The new trim feature implemented in Windows 7 helps address some of these issues. What the Fusion-IO folks have is trim on steroids. The root of the problem is what they have implemented in case the system is under memory pressure and the Fusion-IO driver can’t allocate any of the system memory to the write map, the drive goes off-line to prevent any data loss. I was assured that the data stored on the card wasn’t at risk. Through the course of troubleshooting the problem I found that our system does a burst of very small log file writes that quickly put the system under pressure with SQL Server already consuming 24 GB of RAM. It was enough to push the cards off line.
The Fix
Once we had identified the problem, they gave me a driver that had the ability to set the sector size to 4KB. You may have noticed that these writes were as small as a sector on a traditional disk, currently that is 512 bytes. The new standard that is slowly rolling out is a larger 4KB sector. In the SQL Server documentation you will find that SQL Server supports a 4KB sector.

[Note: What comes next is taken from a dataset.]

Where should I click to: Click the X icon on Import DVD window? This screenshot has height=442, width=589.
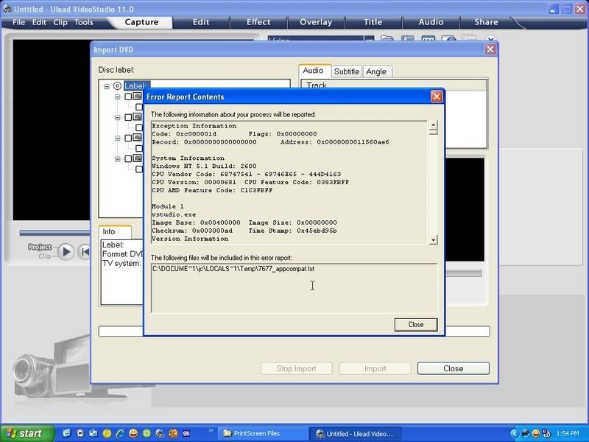490,49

If you look back at the chart if the smallest write possible is 4KB then that reduces us from 5.6 gigabytes per 80 gigabytes to 800 megabytes per 80 gigabytes. Since you can’t write a unit smaller than the size of a single sector it would force the writes to be 4KB instead of 512 bytes. Even with the reduction, I was still looking at having 12.8 gigabytes of memory reserved for the Fusion-IO driver cutting SQL Server back to 10 gigabytes. Also, having to convert all my databases from a 512 byte block to a 4KB block is a road block. There is no other way to do this other than copy all the data to a new database that is created on the new 4KB sector size.

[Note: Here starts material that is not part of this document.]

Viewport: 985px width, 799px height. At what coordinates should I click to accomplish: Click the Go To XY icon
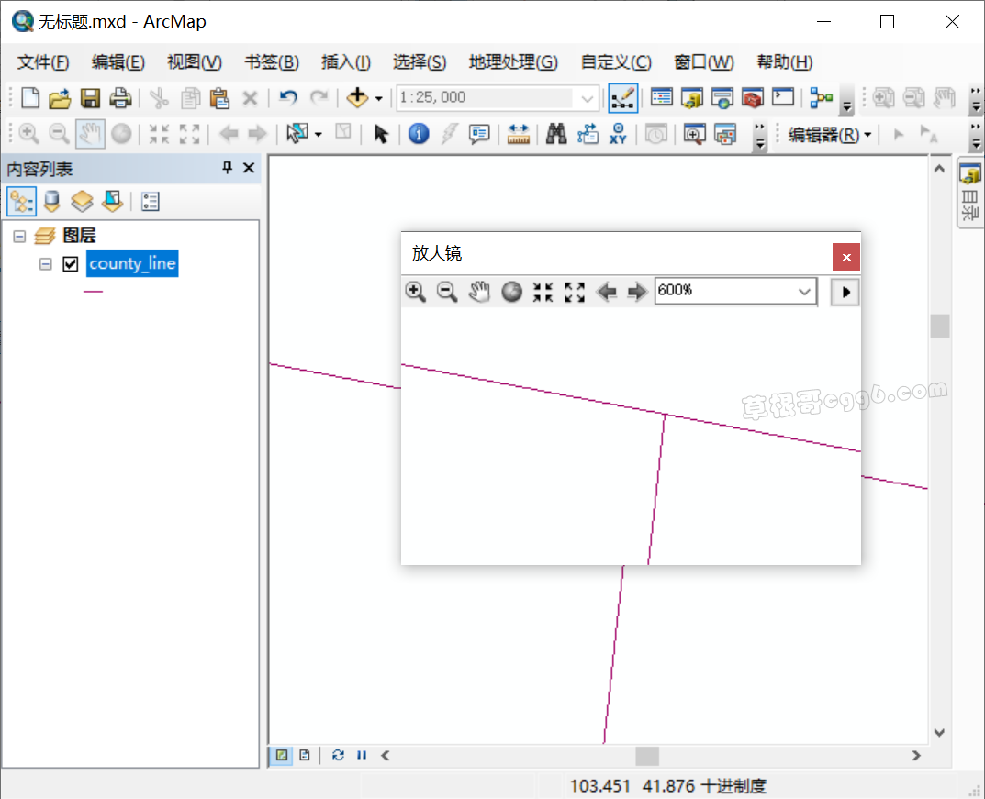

With the memory allocation still pretty large and the time it would take to convert all our data to the new databases I had to change my strategy. We can’t use the larger cards in our current setup but we did settle on the smaller 160 gigabyte ioDrive’s to house tempdb since almost 50% of our IO runs through it. That strategy is working out well and giving us some head room to plan for our next round of servers where we can properly plan and size them with Fusion-IO in mind. Also, they have also announced an updated driver 2.0 that is due out soon. It reduces the memory consumption by as much as 10 fold over the current driver. With that and a 4KB block size memory pressure should be a thing of the past for them.
Conclusions
Fusion-IO has lots of success stories. I consider this to be one as well. Even though we weren't able to implement them as-is in our current environment, they did prove to me that solid state storage is the way. With any new cutting edge technologies, it may not be a perfect fit for everyone. With the performance numbers that the cards put up, I can’t imagine not using them in the future. With the proper planning and the new drivers I have no doubt that Fusion-IO will be eScan's choice for main storage in the near future.